→ EXCERPT
....

# No Play option?



## magnox (Aug 11, 2010)

My bank cancelled my card, so TiVo didn't get paid, and within a couple of weeks (I was out of town) one of my tivos was deactivated. Nothing recorded. Fast forward. I added my new card to the account, both tivos and the mini charged ok. Account says good standing.

On the mini I like to the 4 tuner TiVo and programs show up in the list but theres no option to play them? just delete etc...

I can however browse to the other TiVo and and play programs off that.

Ive tried rebooting all pieces, even reset to factory on the mini... anyone have any ideas?


----------



## lpwcomp (May 6, 2002)

Verify that all of the MAKs are the same and that all of the proper options are enabled on the TiVo


----------



## magnox (Aug 11, 2010)

....

→ DATA EXCERPT
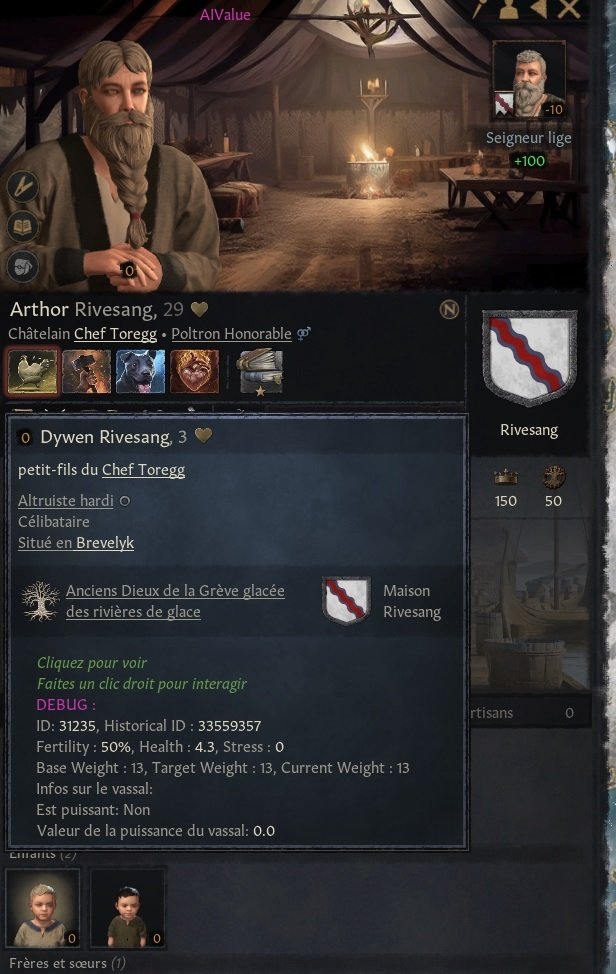This screenshot has height=974, width=616.
Task: Click the round N icon near name
Action: tap(449, 309)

....

→ CHALLENGES
(a) Copy everything in the TiVo forum thread from "On the mini I" down to "programs off that.", substituting "TiVo Mini" for "mini".
(b) Proceed with the TiVo forum thread, picking up right after its final line.
The listing comes from a separate source and is unrelated to the TiVo forum thread.

→ TASK ANSWERS
(a)
On the TiVo Mini I like to the 4 tuner TiVo and programs show up in the list but theres no option to play them? just delete etc...

I can however browse to the other TiVo and and play programs off that.

(b)
ok, thanks. Oddly though new recordings do appear to have the play option.


----------



## lpwcomp (May 6, 2002)

Curiouser and curiouser. What happens when you access that TiVo from the other TiVo?


----------



## magnox (Aug 11, 2010)

So, everything i record now plays fine.

Everything before my account was stopped has no play option.

If i delete the program, then go into recently deleted and restore... the program now has the play option. Pain in the butt but a solution.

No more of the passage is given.